There’s a distinct lack of layperson information online about new RISC OS versions – probably one of the reasons why so many are yet to upgrade from 3.7 or 4.0. Well done to Drobe.co.uk for this top effort.
I’ve been interested in RiscOS since I realized that pretty much all the ‘neat’ features I’d want in an OS, were in RiscOS. The whole folder-install, handlers, the expandable RiscPC, the way the processor was supposedly designed for the OS…
Of course, it’s on the wrong continent, and is sadly fringe beyond Linux…
“Of course, it’s on the wrong continent, and is sadly fringe beyond Linux…“
Well, it seems that some lesser known OSs are surviving quite well indeed in Europe and particularly the UK. Like RiscOS and Amiga OS being just 2 examples. As well as giving birth to a large hackers scene and even Linux!
Well the world is wide open for surviving OSs, and they seem to survive in the UK…
I think it would have died long ago in the US looking at how the other OSs have died there.
I think it would have died long ago in the US looking at how the other OSs have died there.
Well, they still have MacOS.
Ok, maybe ‘dying’ was the wrong word; I did notice they WERE selling new machines with USB 2 support, DVD burners, have .png support… I admit that’s not exactly a dying architecture.
Do those Iyonix PCs still have the reconfigurable monitors?
Personally I’m all for desktop computer systems that aren’t *nix or Windows.
Edited 2006-01-15 23:51
The ARM chip wasn’t specifically designed for RISC OS.
Acorn developed the ARM because they wanted to produce a next-gen computer and weren’t happy with the processor options available at the time. They decided they would basically bypass 16-bit, and didn’t like the 32-bit chips that were around. They’d also heard about this thing called “RISC” and thought it was a good idea.
Acorn was building a new OS to go along with the ARM chip which had the development name of ARX. This would have been an advanced modern OS with many Unix-like features. Unfortunately this project was poorly managed (very typical for Acorn) and it never delivered.

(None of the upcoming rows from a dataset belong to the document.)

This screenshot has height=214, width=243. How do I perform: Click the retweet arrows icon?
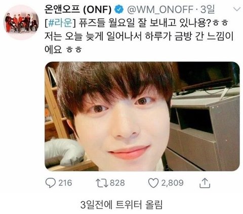point(102,183)
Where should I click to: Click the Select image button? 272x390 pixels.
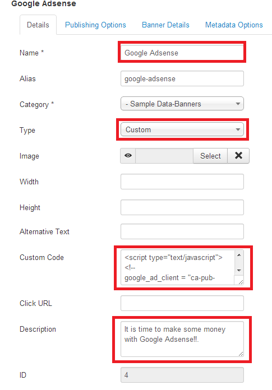click(x=210, y=156)
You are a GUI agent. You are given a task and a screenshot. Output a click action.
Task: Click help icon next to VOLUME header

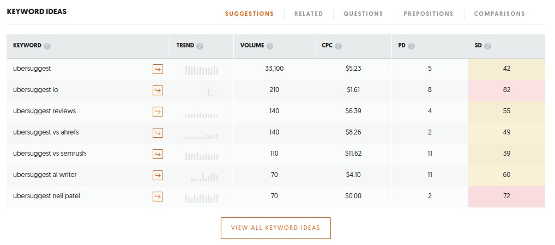[270, 46]
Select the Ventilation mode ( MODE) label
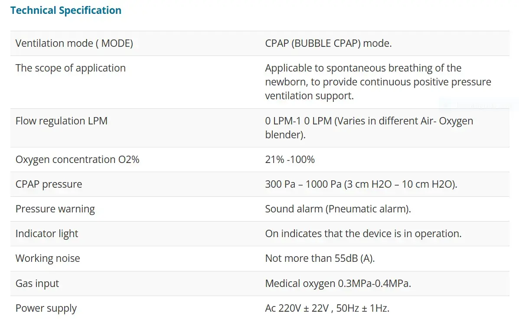The height and width of the screenshot is (326, 519). pyautogui.click(x=74, y=43)
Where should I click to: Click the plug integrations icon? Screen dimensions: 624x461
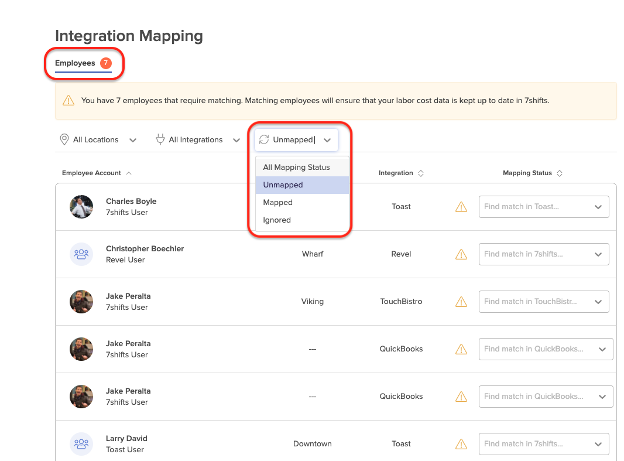(160, 140)
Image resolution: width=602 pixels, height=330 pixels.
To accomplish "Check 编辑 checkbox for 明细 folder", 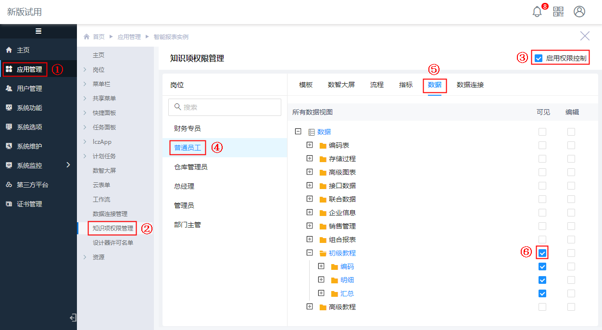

Instead of ARX the first OS that ran on Acorn’s ARM chips was called Arthur – the name is derived from Acorn Risc by THURsday. Arthur was essentially RISC OS version 1. It was essentially a rush job put together by a team that was mostly 8-bit microcomputer games programmers – not professional OS engineers. This legacy is still in many ways with the current RISC OS.
RISC OS is quite a nice OS that has some good ways of doing things which we now see in mainstream OSs.
On the down-side it adopts a cooperative multi-tasking model, and lacks memory protection.